Sample richness and genetic diversity as drivers of chimera formation in nSSU metagenetic analyses

Eukaryotic diversity in environmental samples is often assessed via PCR-based amplification of nSSU genes. However, estimates of diversity derived from pyrosequencing environmental datasets are often inflated, mainly because of the formation of chimeric sequences during PCR amplification. Chimeras are hybrid products composed of distinct parental sequences that can lead to the misinterpretation of diversity estimates. We have analyzed the effect of sample richness, evenness and phylogenetic diversity on the formation of chimeras using a nSSU dataset derived from 454 Roche pyrosequencing of replicated, large control pools of closely and distantly related nematode mock communities, of known intragenomic identity and richness. To further investigate how chimeric molecules are formed the nSSU gene secondary structure was analyzed in several individuals.
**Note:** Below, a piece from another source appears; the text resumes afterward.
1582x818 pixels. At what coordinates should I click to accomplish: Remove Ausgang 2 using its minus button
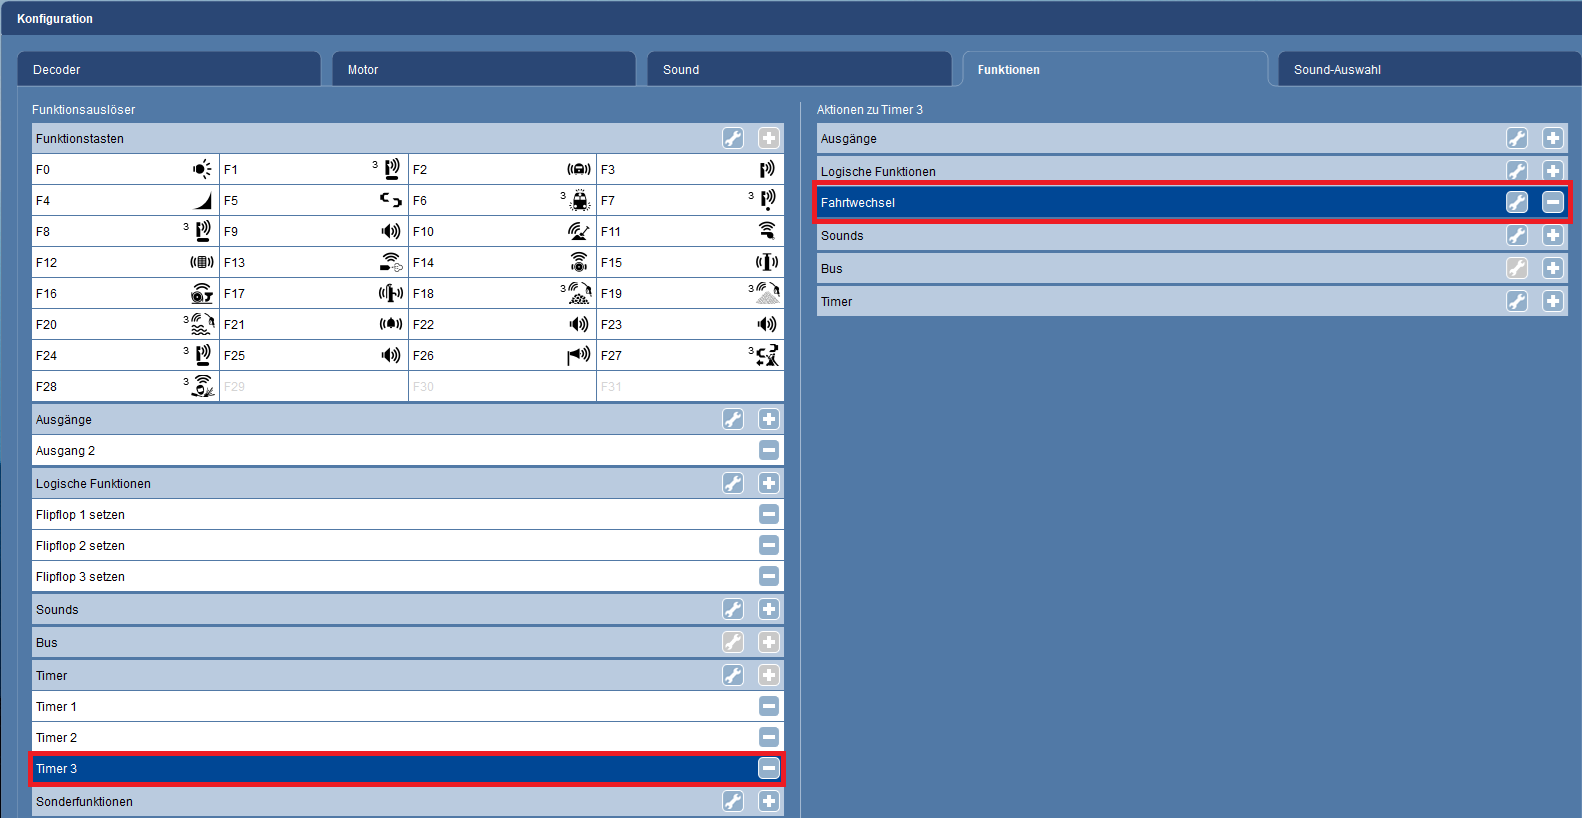(768, 451)
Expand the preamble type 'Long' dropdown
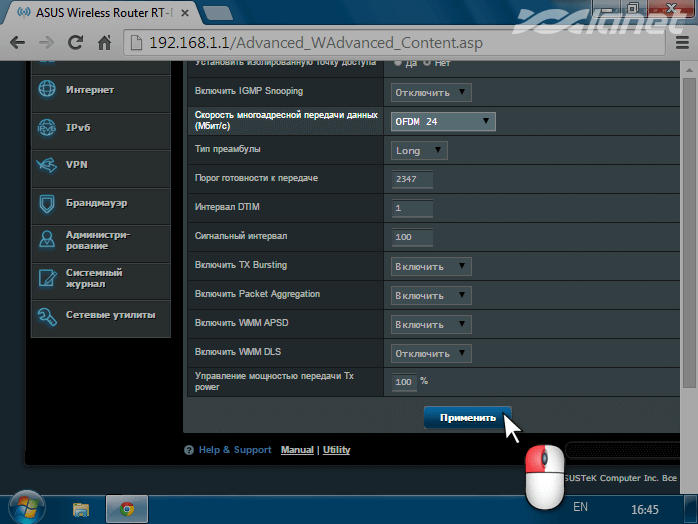This screenshot has height=524, width=698. 418,151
We observed for the first time that chimera formation proved to be higher in both richer and more genetically diverse samples, thus providing a novel perspective of chimera formation in (nSSU) pyro-sequenced environmental datasets. Nonetheless, the region where the chimera forms has to have sufficient conservation to favour hybridization and chimera formation. We anticipate that this study will significantly contribute to a better understanding of the nature and mechanisms involved in chimera formation during the PCR amplification of environmentally derived DNA.